___ MATERIALS PROVIDED ___

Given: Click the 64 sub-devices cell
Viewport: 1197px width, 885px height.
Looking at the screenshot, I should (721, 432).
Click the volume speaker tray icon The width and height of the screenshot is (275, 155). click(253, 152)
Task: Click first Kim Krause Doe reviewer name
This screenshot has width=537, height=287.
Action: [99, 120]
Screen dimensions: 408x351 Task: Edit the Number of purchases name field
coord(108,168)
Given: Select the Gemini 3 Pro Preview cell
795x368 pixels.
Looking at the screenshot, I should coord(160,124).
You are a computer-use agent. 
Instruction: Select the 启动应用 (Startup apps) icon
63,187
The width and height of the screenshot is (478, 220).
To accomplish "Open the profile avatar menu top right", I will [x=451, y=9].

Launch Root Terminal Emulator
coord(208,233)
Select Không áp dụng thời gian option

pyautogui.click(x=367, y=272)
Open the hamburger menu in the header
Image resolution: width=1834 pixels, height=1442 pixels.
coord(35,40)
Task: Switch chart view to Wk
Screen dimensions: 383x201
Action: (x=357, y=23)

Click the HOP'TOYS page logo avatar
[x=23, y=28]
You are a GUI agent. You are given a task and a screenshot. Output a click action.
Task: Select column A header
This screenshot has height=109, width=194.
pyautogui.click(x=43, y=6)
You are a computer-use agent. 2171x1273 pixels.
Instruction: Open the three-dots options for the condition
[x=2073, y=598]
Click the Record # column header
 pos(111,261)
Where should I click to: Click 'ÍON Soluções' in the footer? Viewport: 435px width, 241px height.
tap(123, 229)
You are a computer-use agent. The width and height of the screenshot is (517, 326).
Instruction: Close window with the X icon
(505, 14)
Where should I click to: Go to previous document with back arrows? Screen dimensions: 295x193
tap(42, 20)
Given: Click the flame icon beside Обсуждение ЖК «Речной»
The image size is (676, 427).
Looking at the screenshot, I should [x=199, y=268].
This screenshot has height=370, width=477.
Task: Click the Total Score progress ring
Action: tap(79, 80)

___

§ ABOUT THIS EXERCISE:
Pull out every line in the data above that has the word "menu".

§ ANSWER SECTION:
To accomplish "Open the profile avatar menu top right", I will [x=451, y=9].
Open the hamburger menu in the header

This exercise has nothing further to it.